What to do:
1. In the article on the Russia-Georgia conflict, how close to Tbilisi did Russian troops and tanks move?
2. Please output the part of the article on the Russia-Georgia conflict that opens with the words containing "Troops and tanks" and closes with "the Georgian leader.".

Stories of Russian Atrocities in Georgia Mount: Where's the US Media?

Rick Moran
Giving credit where credit is due, the European wire services AFP and Reuters as well as the BBC, Times of London, and even the Guardian have been giving extraordinarily good coverage on the entire Russian-Georgia conflict.

It was Reuters reporters who first uncovered the fact that the Russians were lying about Georgian attacks on the city of Tskhinvali. The Russians claimed 2000 civilians were killed and the city nearly razed to the ground by Georgia. In fact, Reuters got a couple of reporters in the city and saw immediately that Russia had wildly misstated the number of casualties while downplaying the fact that it was their artillery that did most of the damage.

The BBC has been doing a bang up job reporting on the diplomatic ins and outs - the unbelievable naivete of the French who keep getting the Russians to sign pieces of paper on a cease fire and withdrawal and then promptly ignoring what they just promised to do.

Now the
Times Online informs us that Russians have been forcing the people of Gori - an extremely important rail and road junction that is the lifeline for the capitol Tblisi - to leave. And they are killing them if they stay:

"We didn't have any guns, so he shot Georgi in front of me without saying a word," she said. "A neighbour helped me to bury him in our garden and then I just fled."

Manana Galigashvili, 53, whose husband Andrei stared vacantly from a bed behind her, said that Ossetian soldiers had returned later and torched the house. They, too, had left after a soldier threatened to slit their throats.

Frightened refugees told similar stories all over the city of Gori yesterday as the Russian army extended its reach deep into Georgian territory despite a ceasefire agreement signed by President Medvedev that requires them to withdraw.

Troops and tanks moved to within 25 miles (40km) of the capital, Tbilisi, setting up roadblocks and digging in defensive positions in the hills above the highway. A line of tanks faced towards Tbilisi outside the village of Kaspi, a day after soldiers had blown up the railway line linking the capital to Georgia's main port of Poti.

It has been 48 hours since President Medvedev signed an agreement that Russian troops would stop their movements and leave Georgia. But Putin sees no need to obey what is an unenforceable agreement so he continues his threats against the Georgian capitol, putting enormous pressure on President Saakashvili while the world waits and wonders whether Putin will take it upon himself to overthrow the Georgian leader.

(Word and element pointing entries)
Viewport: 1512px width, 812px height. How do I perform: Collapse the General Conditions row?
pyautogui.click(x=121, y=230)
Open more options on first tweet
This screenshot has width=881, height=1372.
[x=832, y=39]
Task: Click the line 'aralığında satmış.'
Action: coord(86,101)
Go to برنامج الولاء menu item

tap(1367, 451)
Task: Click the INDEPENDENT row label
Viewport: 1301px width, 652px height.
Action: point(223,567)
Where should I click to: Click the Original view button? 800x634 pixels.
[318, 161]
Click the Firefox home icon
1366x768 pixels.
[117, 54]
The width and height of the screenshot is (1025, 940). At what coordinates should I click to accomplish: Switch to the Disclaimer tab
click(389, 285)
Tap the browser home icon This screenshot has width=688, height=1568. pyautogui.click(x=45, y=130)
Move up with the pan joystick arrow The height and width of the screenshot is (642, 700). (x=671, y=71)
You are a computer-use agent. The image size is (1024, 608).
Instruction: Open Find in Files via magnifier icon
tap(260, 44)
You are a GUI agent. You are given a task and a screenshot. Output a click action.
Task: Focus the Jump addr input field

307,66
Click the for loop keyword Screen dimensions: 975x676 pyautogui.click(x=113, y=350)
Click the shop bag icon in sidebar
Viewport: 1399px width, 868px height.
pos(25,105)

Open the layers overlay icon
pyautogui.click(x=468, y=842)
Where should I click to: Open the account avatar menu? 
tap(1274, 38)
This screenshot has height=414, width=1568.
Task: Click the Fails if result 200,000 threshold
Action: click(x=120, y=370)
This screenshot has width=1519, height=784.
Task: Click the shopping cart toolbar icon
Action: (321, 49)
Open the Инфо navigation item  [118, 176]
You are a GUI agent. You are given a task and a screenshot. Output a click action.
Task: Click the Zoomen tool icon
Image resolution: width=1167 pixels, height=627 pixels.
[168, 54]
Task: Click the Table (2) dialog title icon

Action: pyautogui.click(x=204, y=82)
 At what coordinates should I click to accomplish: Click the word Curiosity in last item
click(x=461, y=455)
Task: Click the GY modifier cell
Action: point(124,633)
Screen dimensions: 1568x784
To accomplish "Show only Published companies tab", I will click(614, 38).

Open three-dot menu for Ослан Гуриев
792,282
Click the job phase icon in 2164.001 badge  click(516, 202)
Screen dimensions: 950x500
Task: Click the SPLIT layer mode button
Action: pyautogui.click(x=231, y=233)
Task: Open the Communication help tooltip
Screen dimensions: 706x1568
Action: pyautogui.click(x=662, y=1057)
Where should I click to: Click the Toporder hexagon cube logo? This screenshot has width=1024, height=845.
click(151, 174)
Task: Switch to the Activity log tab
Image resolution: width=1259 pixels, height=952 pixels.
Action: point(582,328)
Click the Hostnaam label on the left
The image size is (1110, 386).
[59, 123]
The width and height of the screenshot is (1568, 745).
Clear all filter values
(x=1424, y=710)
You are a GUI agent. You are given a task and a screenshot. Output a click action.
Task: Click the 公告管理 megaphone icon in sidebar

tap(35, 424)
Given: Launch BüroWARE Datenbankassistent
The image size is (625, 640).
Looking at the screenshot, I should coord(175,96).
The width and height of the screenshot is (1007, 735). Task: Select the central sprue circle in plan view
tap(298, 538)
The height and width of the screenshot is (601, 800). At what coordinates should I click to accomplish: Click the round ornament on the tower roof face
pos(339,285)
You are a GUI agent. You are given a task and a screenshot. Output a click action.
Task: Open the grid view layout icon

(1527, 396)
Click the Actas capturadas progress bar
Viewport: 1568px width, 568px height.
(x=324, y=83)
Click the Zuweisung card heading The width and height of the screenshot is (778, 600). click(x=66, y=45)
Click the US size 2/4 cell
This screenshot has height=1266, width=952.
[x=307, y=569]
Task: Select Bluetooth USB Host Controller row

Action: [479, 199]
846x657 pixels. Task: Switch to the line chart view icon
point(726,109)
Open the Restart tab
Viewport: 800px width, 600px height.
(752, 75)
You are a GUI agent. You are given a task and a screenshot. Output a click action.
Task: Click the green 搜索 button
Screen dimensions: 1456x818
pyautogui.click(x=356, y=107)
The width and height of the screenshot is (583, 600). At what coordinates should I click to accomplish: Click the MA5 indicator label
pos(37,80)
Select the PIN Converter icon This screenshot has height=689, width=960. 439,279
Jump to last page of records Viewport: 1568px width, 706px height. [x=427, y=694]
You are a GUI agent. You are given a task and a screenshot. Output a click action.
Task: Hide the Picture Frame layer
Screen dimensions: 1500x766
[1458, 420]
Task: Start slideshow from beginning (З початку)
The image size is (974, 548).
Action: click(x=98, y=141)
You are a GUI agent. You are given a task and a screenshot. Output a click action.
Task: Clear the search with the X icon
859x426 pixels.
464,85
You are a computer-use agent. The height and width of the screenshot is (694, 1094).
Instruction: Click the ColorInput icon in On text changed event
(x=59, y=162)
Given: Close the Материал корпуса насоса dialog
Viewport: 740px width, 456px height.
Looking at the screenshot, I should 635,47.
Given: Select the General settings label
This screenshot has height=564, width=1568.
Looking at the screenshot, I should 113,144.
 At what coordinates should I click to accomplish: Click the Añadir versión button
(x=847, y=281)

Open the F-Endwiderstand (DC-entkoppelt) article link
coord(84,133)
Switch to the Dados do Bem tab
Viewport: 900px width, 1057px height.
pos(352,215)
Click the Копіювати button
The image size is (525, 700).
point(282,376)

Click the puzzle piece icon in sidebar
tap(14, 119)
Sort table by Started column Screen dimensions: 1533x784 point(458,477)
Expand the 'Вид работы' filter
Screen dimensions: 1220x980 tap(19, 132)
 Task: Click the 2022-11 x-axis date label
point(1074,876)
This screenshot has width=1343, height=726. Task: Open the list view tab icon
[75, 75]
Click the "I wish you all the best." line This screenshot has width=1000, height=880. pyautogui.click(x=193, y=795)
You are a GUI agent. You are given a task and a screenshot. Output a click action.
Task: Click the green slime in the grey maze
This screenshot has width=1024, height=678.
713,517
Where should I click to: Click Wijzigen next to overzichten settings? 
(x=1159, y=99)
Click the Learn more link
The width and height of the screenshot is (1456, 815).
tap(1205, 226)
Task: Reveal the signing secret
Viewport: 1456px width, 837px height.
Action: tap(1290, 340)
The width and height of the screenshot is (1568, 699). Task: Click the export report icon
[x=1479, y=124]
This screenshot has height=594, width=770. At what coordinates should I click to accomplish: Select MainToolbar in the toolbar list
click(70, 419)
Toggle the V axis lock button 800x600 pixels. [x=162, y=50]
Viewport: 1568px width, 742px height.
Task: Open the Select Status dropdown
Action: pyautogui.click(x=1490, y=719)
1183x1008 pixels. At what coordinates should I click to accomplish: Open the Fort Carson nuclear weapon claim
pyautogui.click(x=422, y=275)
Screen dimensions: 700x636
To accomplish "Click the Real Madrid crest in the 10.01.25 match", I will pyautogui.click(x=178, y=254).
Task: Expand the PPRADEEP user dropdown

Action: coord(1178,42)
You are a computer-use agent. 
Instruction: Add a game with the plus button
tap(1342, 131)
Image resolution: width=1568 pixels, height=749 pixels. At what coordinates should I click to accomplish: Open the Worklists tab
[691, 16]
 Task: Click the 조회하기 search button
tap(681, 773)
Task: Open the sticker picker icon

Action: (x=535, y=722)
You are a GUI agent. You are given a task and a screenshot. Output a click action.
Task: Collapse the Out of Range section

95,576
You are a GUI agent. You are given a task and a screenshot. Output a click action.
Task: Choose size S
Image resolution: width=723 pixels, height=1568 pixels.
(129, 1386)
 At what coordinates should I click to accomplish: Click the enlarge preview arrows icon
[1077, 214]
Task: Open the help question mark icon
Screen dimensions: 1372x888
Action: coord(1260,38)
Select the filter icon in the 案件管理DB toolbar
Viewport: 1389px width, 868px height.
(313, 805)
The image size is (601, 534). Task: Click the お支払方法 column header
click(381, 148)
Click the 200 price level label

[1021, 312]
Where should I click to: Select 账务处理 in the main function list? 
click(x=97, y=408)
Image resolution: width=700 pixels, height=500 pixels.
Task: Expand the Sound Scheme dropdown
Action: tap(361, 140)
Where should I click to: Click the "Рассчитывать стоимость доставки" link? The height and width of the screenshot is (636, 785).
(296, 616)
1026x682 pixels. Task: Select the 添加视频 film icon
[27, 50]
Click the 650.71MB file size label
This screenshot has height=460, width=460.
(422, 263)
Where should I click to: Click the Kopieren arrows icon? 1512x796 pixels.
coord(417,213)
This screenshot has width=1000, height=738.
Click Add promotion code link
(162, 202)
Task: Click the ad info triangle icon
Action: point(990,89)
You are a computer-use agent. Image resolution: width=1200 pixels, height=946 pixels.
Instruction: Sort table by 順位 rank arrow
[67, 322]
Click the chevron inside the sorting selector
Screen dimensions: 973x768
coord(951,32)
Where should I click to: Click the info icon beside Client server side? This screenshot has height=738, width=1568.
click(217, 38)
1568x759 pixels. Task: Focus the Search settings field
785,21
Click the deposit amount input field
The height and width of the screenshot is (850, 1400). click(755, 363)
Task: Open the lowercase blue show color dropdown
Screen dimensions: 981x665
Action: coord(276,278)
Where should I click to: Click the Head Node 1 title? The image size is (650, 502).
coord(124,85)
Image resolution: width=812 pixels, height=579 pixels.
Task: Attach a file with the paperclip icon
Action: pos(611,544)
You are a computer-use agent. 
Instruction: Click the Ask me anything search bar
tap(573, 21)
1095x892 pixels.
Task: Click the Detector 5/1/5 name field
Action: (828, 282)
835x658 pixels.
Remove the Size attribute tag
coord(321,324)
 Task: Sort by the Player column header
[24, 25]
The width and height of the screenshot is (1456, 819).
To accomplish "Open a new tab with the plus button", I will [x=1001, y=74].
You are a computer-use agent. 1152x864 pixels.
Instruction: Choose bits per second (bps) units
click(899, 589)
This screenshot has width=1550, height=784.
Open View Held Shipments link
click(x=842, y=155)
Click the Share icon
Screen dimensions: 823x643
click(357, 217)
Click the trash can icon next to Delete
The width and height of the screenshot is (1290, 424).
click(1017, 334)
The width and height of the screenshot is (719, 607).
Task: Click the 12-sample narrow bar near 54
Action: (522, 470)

Answers to the problems:
1. Within 25 miles (40km) of the capital.

2.
Troops and tanks moved to within 25 miles (40km) of the capital, Tbilisi, setting up roadblocks and digging in defensive positions in the hills above the highway. A line of tanks faced towards Tbilisi outside the village of Kaspi, a day after soldiers had blown up the railway line linking the capital to Georgia's main port of Poti.

It has been 48 hours since President Medvedev signed an agreement that Russian troops would stop their movements and leave Georgia. But Putin sees no need to obey what is an unenforceable agreement so he continues his threats against the Georgian capitol, putting enormous pressure on President Saakashvili while the world waits and wonders whether Putin will take it upon himself to overthrow the Georgian leader.